A sample 2017 March Madness bracket . Our author believes that filling them out pre-March is really dumb. (Courtesy/NCAA)
Have you ever looked at a bracketology report halfway through the college basketball season and wondered what the heck it means come March? Or even a bracketology segment by ESPN’s Joe Lunardi in late February? No matter when you check out the latest tourney projections, they’re usually not right. That should tell you bracketology is perhaps one of the silliest concepts in sports.
The truth is, while bracketology might be a fun way for fans to keep up with teams on the bubble that can make a splash in the NCAA Tournament, it is really a silly concept that isn’t always very accurate. Nobody really knows what the NCAA Tournament selection committee is thinking until after the results come in on Selection Sunday. Even then, bracketologists continue to question the committee’s decision as if their predicted bracket was better.
Perhaps SMU men’s basketball coach Tim Jankovich put it best in the postgame press conference last Saturday.
“The worst thing that’s going on, in my opinion, in college basketball, from my standpoint, is all this bracketology every four and a half seconds,” Jankovich said. “You show who’s in and who’s out, and who’s almost in and who’s almost out and you know what that is? That’s a humongous lie. I mean we’re lying to kids. And they are kids. They’re human too. I pick up [the newspaper] and it says we’re in… we don’t need to worry ‘cause we’re in.”

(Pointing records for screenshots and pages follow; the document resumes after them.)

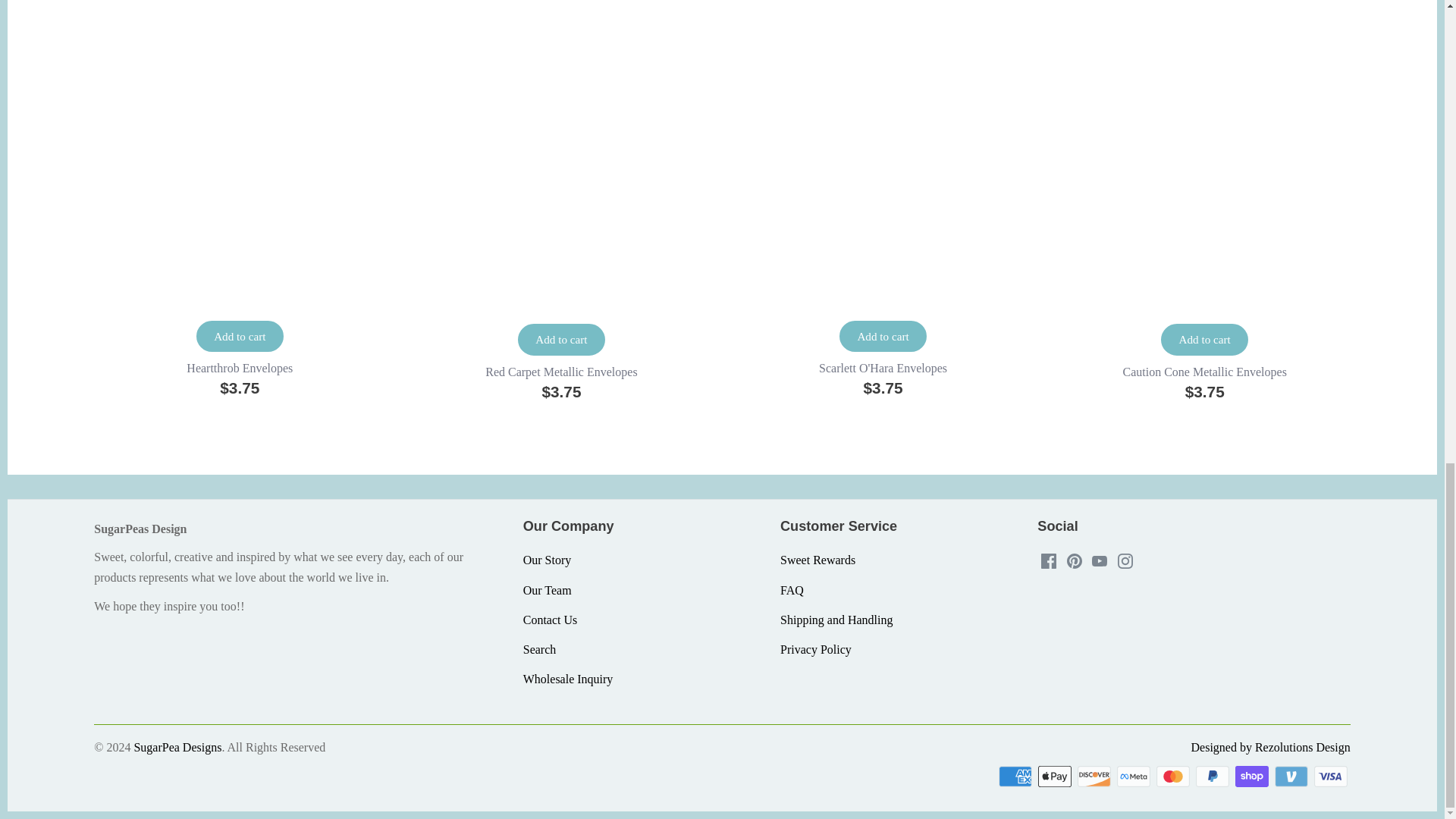
Facebook (1049, 560)
Pinterest (1074, 560)
Instagram (1125, 560)
Youtube (1099, 560)
Given the description of an element on the screen output the (x, y) to click on. 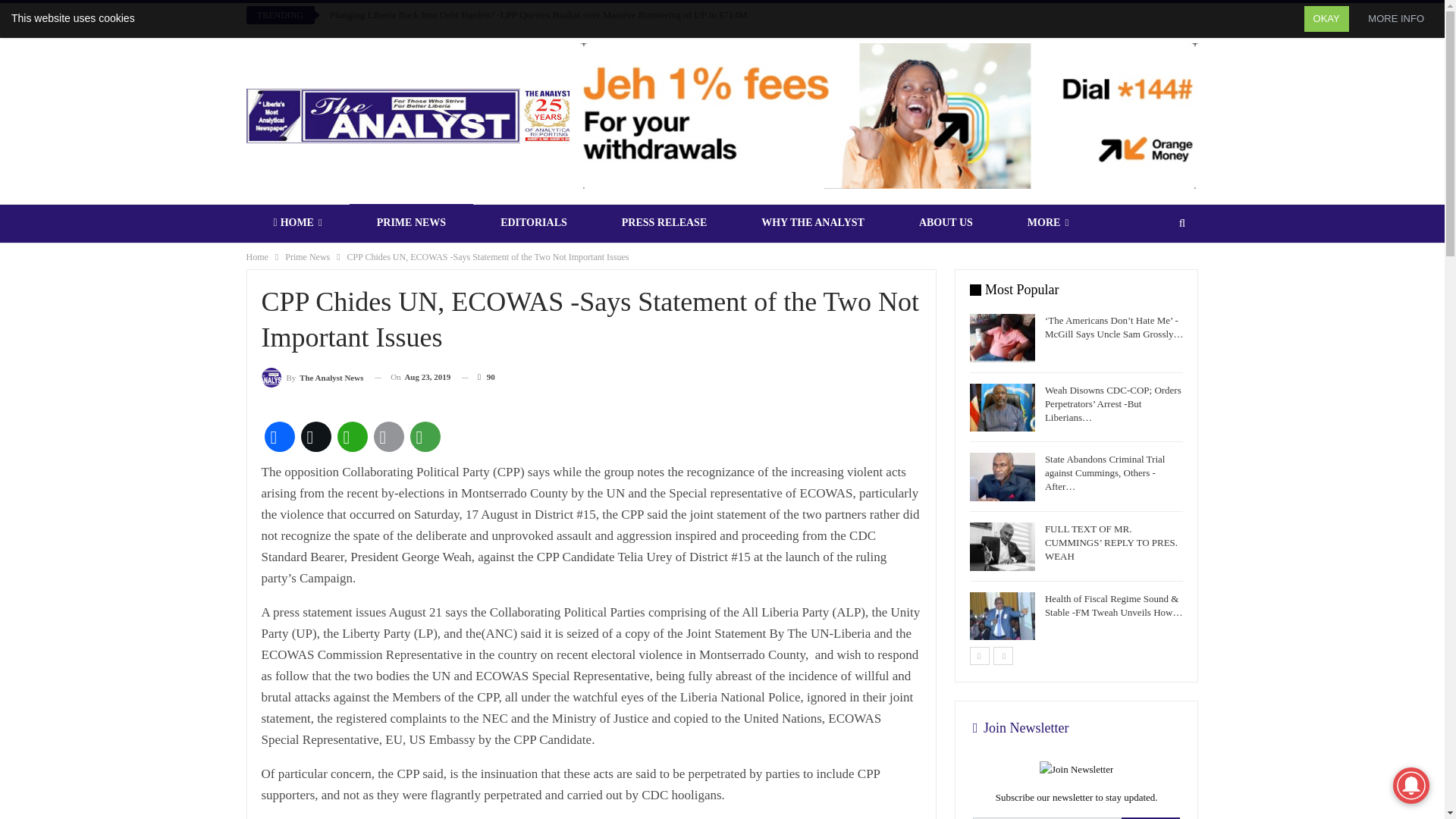
Prime News (307, 256)
By The Analyst News (311, 376)
WHY THE ANALYST (812, 222)
WhatsApp (351, 436)
PRESS RELEASE (663, 222)
MORE (1048, 222)
Home (256, 256)
Email This (387, 436)
HOME (297, 222)
PRIME NEWS (411, 222)
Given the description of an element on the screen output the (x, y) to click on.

And this idea of bracketology starts as early as nonconference play. To me, that’s just absolutely ridiculous. Call me old-fashioned, but all these early rankings are almost no indication of how well a team will play in March. All they might do is give false hope and perhaps some overconfidence.
For example, look at our very own UConn Huskies men’s basketball team. The Huskies were ranked as high as No. 18. This ranking, of course, was before all the injuries and before the nation found out that this season’s edition of UConn men’s basketball wasn’t very good. But, naturally we were in all the early bracket projections and rankings. All of it means nothing now, since the Huskies lost their first two games to mediocre teams. The only thing UConn can do to get in the NCAA tourney is play its way in by winning the American Athletic Conference tournament.
If UConn does surprise everyone by winning the conference tournament, like so many other teams can in the mid-major conferences, the entire landscape of the bracket will change. A quarter of the teams that get into the 68-team field could be different than what was predicted in some bracketology segment a week prior. For example, Lunardi has only correctly predicted the entire NCAA tourney field twice in 2008 and 2013, respectively. That is actually pretty impressive, but it is incredibly rare. More often than not, Lunardi and other bracketologists will make several incorrect picks ahead of Selection Sunday.
“You know when I wish the bracketology would take place? When the brackets come out, that’s what I wish. ‘Cause that’s when you’re in and that’s when you’re out, and all the rest of it is complete BS to me,” Jankovich said.
Speaking of Selection Sunday, that is the only day when brackets start to matter, just like Jankovich suggests. That is the case every year. Once each and every conference tournament has concluded and the selection committee has given schools their at-large bids – that is when the madness truly begins. Only then does bracketology matter. Otherwise it’s just silly.